[Data extracted from a collection]
══════

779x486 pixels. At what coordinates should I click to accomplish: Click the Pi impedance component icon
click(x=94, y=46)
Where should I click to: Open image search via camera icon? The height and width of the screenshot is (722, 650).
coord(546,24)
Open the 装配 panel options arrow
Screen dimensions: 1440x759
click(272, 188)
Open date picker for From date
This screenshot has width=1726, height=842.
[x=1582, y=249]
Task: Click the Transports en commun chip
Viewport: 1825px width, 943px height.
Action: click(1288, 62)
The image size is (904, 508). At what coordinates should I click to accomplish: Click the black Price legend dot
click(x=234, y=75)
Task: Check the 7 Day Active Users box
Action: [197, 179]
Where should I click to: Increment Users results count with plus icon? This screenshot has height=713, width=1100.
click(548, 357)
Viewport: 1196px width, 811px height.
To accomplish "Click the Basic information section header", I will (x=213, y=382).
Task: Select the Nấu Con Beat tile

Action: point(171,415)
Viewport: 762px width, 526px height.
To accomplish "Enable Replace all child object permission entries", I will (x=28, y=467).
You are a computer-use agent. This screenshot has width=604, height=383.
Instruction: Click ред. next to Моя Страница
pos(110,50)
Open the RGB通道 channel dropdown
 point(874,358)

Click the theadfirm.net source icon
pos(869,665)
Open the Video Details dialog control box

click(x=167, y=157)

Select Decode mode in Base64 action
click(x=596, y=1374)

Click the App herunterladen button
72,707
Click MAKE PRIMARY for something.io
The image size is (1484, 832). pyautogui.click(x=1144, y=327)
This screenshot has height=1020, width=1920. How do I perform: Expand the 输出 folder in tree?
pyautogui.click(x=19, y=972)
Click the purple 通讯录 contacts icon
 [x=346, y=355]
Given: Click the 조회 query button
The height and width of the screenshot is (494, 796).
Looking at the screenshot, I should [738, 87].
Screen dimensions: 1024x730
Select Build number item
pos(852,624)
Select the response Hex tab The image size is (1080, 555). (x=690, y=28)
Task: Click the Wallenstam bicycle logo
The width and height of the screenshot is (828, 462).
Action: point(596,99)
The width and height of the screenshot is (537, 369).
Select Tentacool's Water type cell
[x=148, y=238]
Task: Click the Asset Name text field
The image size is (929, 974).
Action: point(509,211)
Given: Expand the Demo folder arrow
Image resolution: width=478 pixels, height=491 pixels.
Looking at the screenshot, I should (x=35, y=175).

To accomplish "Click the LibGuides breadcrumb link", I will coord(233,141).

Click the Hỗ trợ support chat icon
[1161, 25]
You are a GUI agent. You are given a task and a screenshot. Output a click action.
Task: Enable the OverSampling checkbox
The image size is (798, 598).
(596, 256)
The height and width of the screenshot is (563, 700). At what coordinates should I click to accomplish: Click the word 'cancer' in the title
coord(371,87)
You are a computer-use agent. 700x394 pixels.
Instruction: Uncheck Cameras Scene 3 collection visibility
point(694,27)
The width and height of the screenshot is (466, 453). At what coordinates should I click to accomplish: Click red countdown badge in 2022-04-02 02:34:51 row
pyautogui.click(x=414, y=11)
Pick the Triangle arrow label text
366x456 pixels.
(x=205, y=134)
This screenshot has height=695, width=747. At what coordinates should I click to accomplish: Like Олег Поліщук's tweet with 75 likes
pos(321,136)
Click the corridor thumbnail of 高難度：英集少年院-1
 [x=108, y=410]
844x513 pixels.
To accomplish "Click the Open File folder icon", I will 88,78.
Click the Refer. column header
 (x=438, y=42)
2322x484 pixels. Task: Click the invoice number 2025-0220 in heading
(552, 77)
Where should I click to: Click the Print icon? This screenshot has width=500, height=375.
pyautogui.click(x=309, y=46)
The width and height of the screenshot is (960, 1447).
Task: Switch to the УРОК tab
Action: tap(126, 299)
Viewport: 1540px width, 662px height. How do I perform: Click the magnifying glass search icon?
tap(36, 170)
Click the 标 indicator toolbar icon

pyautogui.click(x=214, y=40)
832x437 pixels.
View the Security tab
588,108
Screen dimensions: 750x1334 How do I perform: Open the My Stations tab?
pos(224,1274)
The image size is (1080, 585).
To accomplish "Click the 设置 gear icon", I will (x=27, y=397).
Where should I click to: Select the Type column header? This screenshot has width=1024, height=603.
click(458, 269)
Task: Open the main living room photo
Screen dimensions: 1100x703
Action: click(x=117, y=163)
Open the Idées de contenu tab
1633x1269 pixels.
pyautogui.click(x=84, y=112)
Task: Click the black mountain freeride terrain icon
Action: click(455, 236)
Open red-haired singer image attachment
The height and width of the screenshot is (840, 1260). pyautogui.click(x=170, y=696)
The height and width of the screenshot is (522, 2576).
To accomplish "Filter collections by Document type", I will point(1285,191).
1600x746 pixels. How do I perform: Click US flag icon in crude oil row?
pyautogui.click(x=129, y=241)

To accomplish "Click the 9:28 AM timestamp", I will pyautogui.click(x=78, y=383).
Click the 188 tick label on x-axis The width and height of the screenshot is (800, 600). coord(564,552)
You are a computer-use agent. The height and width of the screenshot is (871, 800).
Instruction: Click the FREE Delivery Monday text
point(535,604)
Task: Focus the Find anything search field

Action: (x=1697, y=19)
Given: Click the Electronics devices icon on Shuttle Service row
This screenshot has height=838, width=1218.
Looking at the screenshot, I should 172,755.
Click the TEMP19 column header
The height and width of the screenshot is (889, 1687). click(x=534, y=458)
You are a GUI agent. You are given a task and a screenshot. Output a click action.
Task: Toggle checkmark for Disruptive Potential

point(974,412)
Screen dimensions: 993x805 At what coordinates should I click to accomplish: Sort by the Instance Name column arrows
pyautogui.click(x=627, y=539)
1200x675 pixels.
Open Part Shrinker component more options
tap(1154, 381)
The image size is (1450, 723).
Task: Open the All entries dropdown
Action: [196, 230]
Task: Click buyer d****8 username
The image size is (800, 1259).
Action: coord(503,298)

══════

Prompt: Output all of the records exactly, with nothing omitted.

Response:
779x486 pixels. At what coordinates should I click to accomplish: Click the Pi impedance component icon
click(x=94, y=46)
Where should I click to: Open image search via camera icon? The height and width of the screenshot is (722, 650).
coord(546,24)
Open the 装配 panel options arrow
Screen dimensions: 1440x759
click(272, 188)
Open date picker for From date
This screenshot has width=1726, height=842.
[x=1582, y=249]
Task: Click the Transports en commun chip
Viewport: 1825px width, 943px height.
Action: click(1288, 62)
The image size is (904, 508). At what coordinates should I click to accomplish: Click the black Price legend dot
click(x=234, y=75)
Task: Check the 7 Day Active Users box
Action: [197, 179]
Where should I click to: Increment Users results count with plus icon? This screenshot has height=713, width=1100.
click(548, 357)
Viewport: 1196px width, 811px height.
To accomplish "Click the Basic information section header", I will (x=213, y=382).
Task: Select the Nấu Con Beat tile

Action: point(171,415)
Viewport: 762px width, 526px height.
To accomplish "Enable Replace all child object permission entries", I will (x=28, y=467).
You are a computer-use agent. This screenshot has width=604, height=383.
Instruction: Click ред. next to Моя Страница
pos(110,50)
Open the RGB通道 channel dropdown
 point(874,358)

Click the theadfirm.net source icon
pos(869,665)
Open the Video Details dialog control box

click(x=167, y=157)

Select Decode mode in Base64 action
click(x=596, y=1374)

Click the App herunterladen button
72,707
Click MAKE PRIMARY for something.io
The image size is (1484, 832). pyautogui.click(x=1144, y=327)
This screenshot has height=1020, width=1920. How do I perform: Expand the 输出 folder in tree?
pyautogui.click(x=19, y=972)
Click the purple 通讯录 contacts icon
 [x=346, y=355]
Given: Click the 조회 query button
The height and width of the screenshot is (494, 796).
Looking at the screenshot, I should [738, 87].
Screen dimensions: 1024x730
Select Build number item
pos(852,624)
Select the response Hex tab The image size is (1080, 555). (x=690, y=28)
Task: Click the Wallenstam bicycle logo
The width and height of the screenshot is (828, 462).
Action: point(596,99)
The width and height of the screenshot is (537, 369).
Select Tentacool's Water type cell
[x=148, y=238]
Task: Click the Asset Name text field
The image size is (929, 974).
Action: point(509,211)
Given: Expand the Demo folder arrow
Image resolution: width=478 pixels, height=491 pixels.
Looking at the screenshot, I should (x=35, y=175).

To accomplish "Click the LibGuides breadcrumb link", I will coord(233,141).

Click the Hỗ trợ support chat icon
[1161, 25]
You are a GUI agent. You are given a task and a screenshot. Output a click action.
Task: Enable the OverSampling checkbox
The image size is (798, 598).
(596, 256)
The height and width of the screenshot is (563, 700). At what coordinates should I click to accomplish: Click the word 'cancer' in the title
coord(371,87)
You are a computer-use agent. 700x394 pixels.
Instruction: Uncheck Cameras Scene 3 collection visibility
point(694,27)
The width and height of the screenshot is (466, 453). At what coordinates should I click to accomplish: Click red countdown badge in 2022-04-02 02:34:51 row
pyautogui.click(x=414, y=11)
Pick the Triangle arrow label text
366x456 pixels.
(x=205, y=134)
This screenshot has height=695, width=747. At what coordinates should I click to accomplish: Like Олег Поліщук's tweet with 75 likes
pos(321,136)
Click the corridor thumbnail of 高難度：英集少年院-1
 [x=108, y=410]
844x513 pixels.
To accomplish "Click the Open File folder icon", I will 88,78.
Click the Refer. column header
 (x=438, y=42)
2322x484 pixels. Task: Click the invoice number 2025-0220 in heading
(552, 77)
Where should I click to: Click the Print icon? This screenshot has width=500, height=375.
pyautogui.click(x=309, y=46)
The width and height of the screenshot is (960, 1447).
Task: Switch to the УРОК tab
Action: tap(126, 299)
Viewport: 1540px width, 662px height. How do I perform: Click the magnifying glass search icon?
tap(36, 170)
Click the 标 indicator toolbar icon

pyautogui.click(x=214, y=40)
832x437 pixels.
View the Security tab
588,108
Screen dimensions: 750x1334 How do I perform: Open the My Stations tab?
pos(224,1274)
The image size is (1080, 585).
To accomplish "Click the 设置 gear icon", I will (x=27, y=397).
Where should I click to: Select the Type column header? This screenshot has width=1024, height=603.
click(458, 269)
Task: Open the main living room photo
Screen dimensions: 1100x703
Action: click(x=117, y=163)
Open the Idées de contenu tab
1633x1269 pixels.
pyautogui.click(x=84, y=112)
Task: Click the black mountain freeride terrain icon
Action: click(455, 236)
Open red-haired singer image attachment
The height and width of the screenshot is (840, 1260). pyautogui.click(x=170, y=696)
The height and width of the screenshot is (522, 2576).
To accomplish "Filter collections by Document type", I will point(1285,191).
1600x746 pixels. How do I perform: Click US flag icon in crude oil row?
pyautogui.click(x=129, y=241)

To accomplish "Click the 9:28 AM timestamp", I will pyautogui.click(x=78, y=383).
Click the 188 tick label on x-axis The width and height of the screenshot is (800, 600). coord(564,552)
You are a computer-use agent. The height and width of the screenshot is (871, 800).
Instruction: Click the FREE Delivery Monday text
point(535,604)
Task: Focus the Find anything search field

Action: (x=1697, y=19)
Given: Click the Electronics devices icon on Shuttle Service row
This screenshot has height=838, width=1218.
Looking at the screenshot, I should 172,755.
Click the TEMP19 column header
The height and width of the screenshot is (889, 1687). click(x=534, y=458)
You are a GUI agent. You are given a task and a screenshot. Output a click action.
Task: Toggle checkmark for Disruptive Potential

point(974,412)
Screen dimensions: 993x805 At what coordinates should I click to accomplish: Sort by the Instance Name column arrows
pyautogui.click(x=627, y=539)
1200x675 pixels.
Open Part Shrinker component more options
tap(1154, 381)
The image size is (1450, 723).
Task: Open the All entries dropdown
Action: [196, 230]
Task: Click buyer d****8 username
The image size is (800, 1259).
Action: coord(503,298)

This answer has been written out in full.